Created attachment 724 [details] Threaded malloc test with MMAP_THRESHOLD options To build use: gcc -g -O2 malloc-test.c -lpthread -o malloc-test or gcc -g -O2 -DMAP_THRESHOLD=16777216 malloc-test.c -lpthread -o malloc-test_16M
To run the testcase single threaded ./malloc_test 128000 10000 ... Average : 0.718383 seconds for 10000 requests of 128000 bytes, 491MB concurrent. To run with 16 threads ./malloc_test 128000 10000 16 ... Average : 1.280583 seconds for 10000 requests of 128000 bytes, 490MB concurrent. These run quickly because 128000 is less than the cash threshold. Now try with a malloc size larger than the MMAP_THRESHOLD: ./malloc_test 1280000 10000 16 ... Average : 227.594933 seconds for 10000 requests of 421006 bytes, 488MB concurrent.
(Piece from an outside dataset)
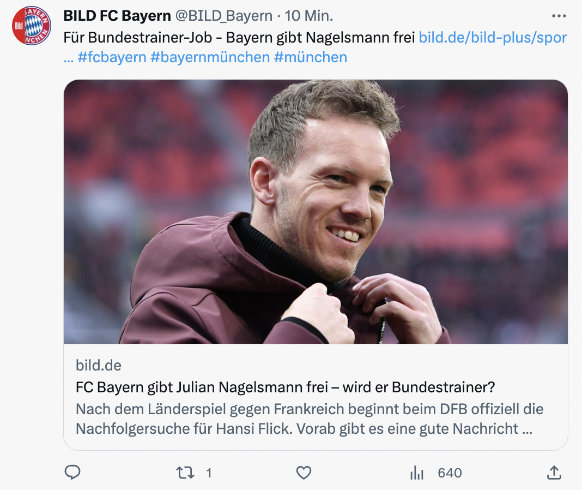Click the bild.de domain label in the card
The height and width of the screenshot is (490, 582).
click(99, 365)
Notice the huge jump from 1.28 to 227 seconds while to total concurrent storage remained constant around 490MB! Now try a version of malloc-test that changes the MMAP_THRESHOLD to 16M: ./malloc-test_16M 1280000 10000 16 ... Average : 7.473701 seconds for 10000 requests of 421006 bytes, 488MB concurrent. The time comes down to a more reasonable 7.47 seconds. Finally to verify that larger MMAP_THRESHOLD does not negatively impact smalled allocatoions try. ./malloc-test_16M 128000 10000 16 ... 1.066022 seconds for 10000 requests of 128000 bytes, 490MB concurrent. Which in this case is faster than with to smalled default MMAP_THRESHOLD. All runs on my dual 2GHz G5 (PPC64/970) system, but I see simular results on my dual Athelon system. So I suspect this a common problem across SMP platforms.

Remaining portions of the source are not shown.